Another object of the invention is to provide a means of cooling supercharged (or turbo-charged) air-streams after they have come from the supercharger (or turbo-charger) but before they reach the engine. Supercharging, or turbo-charging, is a way to increase the horsepower of an internal combustion engine by increasing the density of the charge admitted to the combustion chambers. To do so, either the exhaust gas stream, or a pulley, or an electric motor is used to supply the force necessary for a blower or compressor to compress the in-rushing combustion air supply before it reaches the engine. The problem with this scheme, however, as that as the air is compressed, the air is also heated up as a natural consequence of Boyle's Law. Thus a 100% efficient supercharger will heat up the air passing through it by approximately 71 degrees Fahrenheit over the ambient air temperature when an 8 psi boost pressure is achieved. This extra heat of the combustion air which is admitted to the combustion chamber decreases the volumetric efficiency of the engine, remains a problem for the engine's cooling system to dissipate, and can lead to unsafe, premature detonation of the fuel/air mixture in spark ignition engines. Therefore makers of superchargers, turbo-chargers, and fuel delivery systems for engines have sought ways to cool the combustion air stream prior to its being admitted into the engine. In general, this practice is known as “inter-cooling” in the industry.
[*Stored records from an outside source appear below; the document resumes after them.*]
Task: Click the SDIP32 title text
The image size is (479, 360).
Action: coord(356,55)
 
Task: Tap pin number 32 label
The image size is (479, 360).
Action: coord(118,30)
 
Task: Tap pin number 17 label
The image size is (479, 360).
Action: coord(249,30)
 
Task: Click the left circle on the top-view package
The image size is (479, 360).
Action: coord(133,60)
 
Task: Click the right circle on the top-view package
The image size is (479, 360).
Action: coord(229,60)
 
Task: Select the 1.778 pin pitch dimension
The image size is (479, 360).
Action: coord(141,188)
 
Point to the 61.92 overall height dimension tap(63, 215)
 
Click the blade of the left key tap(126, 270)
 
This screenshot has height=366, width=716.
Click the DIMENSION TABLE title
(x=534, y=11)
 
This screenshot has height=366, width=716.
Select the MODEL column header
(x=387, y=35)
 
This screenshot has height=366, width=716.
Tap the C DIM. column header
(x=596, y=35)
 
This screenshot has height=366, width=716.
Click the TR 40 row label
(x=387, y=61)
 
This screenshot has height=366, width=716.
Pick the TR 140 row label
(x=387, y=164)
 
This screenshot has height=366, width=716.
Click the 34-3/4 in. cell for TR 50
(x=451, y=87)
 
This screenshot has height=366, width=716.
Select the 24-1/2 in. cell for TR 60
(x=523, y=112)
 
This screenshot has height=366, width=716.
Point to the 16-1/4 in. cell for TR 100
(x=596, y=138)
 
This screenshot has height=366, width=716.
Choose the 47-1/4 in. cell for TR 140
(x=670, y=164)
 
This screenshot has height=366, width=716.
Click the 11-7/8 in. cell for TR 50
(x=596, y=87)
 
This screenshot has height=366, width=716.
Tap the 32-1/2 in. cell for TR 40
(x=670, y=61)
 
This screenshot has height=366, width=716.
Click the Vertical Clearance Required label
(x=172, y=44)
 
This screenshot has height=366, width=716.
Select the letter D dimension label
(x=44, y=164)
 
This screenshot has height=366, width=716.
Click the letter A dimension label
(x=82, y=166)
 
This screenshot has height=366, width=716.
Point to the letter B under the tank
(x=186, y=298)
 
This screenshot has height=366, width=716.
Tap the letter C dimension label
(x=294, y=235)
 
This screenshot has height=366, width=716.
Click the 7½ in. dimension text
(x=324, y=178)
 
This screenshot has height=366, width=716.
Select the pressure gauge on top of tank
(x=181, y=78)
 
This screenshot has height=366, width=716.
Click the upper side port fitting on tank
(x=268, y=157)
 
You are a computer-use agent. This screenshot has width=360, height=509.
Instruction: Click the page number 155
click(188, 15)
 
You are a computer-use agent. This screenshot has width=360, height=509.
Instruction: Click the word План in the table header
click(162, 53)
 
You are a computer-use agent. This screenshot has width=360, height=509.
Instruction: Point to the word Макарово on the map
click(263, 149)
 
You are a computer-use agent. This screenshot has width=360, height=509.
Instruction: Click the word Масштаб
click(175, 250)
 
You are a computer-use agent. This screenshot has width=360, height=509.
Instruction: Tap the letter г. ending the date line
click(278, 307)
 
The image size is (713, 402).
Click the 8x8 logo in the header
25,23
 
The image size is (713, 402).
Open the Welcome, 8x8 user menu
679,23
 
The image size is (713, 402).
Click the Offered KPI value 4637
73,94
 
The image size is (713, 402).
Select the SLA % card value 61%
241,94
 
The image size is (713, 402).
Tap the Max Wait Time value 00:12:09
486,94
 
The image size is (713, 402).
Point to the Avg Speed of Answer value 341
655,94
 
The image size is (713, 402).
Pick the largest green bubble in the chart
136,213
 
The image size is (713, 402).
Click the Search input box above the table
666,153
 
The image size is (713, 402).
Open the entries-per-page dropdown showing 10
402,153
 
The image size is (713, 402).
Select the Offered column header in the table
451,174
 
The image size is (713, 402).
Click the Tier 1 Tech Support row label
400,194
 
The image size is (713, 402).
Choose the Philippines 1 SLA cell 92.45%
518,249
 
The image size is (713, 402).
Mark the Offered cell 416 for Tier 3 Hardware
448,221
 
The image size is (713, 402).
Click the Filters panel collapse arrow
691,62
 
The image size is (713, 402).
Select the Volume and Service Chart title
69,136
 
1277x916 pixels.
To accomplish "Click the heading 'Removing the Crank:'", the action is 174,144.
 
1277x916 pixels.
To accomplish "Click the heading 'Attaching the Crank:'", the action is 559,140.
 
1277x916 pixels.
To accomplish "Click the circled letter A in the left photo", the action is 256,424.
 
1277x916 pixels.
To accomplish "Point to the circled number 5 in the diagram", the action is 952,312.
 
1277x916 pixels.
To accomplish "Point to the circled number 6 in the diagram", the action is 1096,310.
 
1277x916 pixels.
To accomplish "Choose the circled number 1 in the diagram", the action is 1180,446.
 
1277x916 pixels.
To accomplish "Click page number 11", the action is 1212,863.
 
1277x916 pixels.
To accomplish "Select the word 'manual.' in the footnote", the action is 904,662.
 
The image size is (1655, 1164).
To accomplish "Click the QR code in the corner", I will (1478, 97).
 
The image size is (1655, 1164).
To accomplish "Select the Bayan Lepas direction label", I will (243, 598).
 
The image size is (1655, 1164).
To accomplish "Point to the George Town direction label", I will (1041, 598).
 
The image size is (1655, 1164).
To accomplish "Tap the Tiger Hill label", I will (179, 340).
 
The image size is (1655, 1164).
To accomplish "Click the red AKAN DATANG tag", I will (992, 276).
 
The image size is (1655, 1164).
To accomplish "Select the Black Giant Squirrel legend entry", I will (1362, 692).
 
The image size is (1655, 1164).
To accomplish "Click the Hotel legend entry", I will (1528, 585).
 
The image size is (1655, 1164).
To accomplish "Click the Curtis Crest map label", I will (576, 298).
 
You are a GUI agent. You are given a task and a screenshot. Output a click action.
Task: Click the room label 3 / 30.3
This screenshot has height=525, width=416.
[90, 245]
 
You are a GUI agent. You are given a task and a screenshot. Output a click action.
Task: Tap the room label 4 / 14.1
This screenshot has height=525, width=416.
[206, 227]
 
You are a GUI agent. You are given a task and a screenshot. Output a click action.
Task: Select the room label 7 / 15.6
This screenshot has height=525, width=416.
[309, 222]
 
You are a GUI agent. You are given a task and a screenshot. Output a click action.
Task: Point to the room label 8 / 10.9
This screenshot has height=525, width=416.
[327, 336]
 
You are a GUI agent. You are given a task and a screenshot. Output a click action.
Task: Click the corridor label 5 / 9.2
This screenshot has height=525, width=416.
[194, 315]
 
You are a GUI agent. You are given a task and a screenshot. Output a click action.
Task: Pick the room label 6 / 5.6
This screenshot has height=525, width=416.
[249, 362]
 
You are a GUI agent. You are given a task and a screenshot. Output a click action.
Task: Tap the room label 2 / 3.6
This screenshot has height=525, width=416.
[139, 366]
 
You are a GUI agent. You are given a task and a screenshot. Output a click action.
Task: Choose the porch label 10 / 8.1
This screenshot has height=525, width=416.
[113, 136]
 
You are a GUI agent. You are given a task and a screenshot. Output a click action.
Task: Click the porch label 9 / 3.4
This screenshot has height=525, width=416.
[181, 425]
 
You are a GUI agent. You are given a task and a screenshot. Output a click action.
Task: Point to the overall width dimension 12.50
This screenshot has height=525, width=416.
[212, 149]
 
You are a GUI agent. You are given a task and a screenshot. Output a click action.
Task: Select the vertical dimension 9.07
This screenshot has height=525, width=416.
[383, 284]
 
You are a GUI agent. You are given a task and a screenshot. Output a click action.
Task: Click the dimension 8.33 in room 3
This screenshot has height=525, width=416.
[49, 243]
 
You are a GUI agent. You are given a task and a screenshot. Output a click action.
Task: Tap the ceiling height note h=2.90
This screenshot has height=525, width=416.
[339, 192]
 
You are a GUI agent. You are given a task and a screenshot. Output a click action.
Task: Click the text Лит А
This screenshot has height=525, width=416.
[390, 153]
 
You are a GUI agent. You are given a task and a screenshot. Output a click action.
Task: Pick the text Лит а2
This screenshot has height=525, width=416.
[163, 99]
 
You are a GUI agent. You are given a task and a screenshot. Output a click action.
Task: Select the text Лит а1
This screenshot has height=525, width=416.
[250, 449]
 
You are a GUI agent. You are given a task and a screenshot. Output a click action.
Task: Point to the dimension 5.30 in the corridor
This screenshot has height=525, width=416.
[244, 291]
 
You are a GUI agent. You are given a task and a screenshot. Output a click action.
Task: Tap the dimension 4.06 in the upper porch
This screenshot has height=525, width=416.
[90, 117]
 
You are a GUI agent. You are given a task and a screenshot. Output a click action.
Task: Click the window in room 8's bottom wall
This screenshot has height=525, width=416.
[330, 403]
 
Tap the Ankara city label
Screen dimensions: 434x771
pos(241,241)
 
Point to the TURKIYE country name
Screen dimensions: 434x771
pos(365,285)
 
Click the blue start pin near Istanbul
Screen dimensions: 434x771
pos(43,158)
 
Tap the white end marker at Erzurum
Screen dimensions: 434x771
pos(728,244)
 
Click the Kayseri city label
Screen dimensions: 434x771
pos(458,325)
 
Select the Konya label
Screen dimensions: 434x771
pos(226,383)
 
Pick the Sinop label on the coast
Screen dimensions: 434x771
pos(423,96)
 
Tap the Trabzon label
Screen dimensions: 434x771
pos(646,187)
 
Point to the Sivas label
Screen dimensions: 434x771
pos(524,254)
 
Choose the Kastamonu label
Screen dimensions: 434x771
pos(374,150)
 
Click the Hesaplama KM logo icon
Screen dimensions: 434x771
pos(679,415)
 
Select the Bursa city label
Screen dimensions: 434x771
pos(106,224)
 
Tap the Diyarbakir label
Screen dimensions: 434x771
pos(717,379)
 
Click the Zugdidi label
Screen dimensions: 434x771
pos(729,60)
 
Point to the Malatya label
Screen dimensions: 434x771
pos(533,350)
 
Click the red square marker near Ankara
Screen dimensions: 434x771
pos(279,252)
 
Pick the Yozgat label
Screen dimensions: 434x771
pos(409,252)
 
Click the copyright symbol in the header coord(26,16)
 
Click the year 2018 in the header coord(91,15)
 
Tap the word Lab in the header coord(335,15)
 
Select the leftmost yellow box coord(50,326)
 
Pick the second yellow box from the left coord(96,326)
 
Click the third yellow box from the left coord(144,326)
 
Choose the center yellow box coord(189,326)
The methods developed for inter-cooling in automotive and marine engine applications may be broadly categorized into two separate categories: those which use heat exchangers in which a large volume of cooler air is brought into intimate contact with the in-rushing combustion air supply in a heat exchanger to lower the temperature of the supercharge, or those in which large quantities of cool water are brought into intimate contact with the in-rushing combustion air supply in a heat exchanger to lower the temperature of the supercharge. In contradistinction, the present invention does not rely on a heat exchanger as such and represents an entirely new and novel method of cooling a supercharge which does not require the additional expense of a heat exchanger and the additional equipment to guide either water or air through the inter-cooler heat exchange system, or the added mechanical inefficiencies and energy wastage associated with doing so, and which furthermore allows the formation of combustible mixture with a variable fuel/air ratio (“charge”) in a natural and surprisingly efficient way.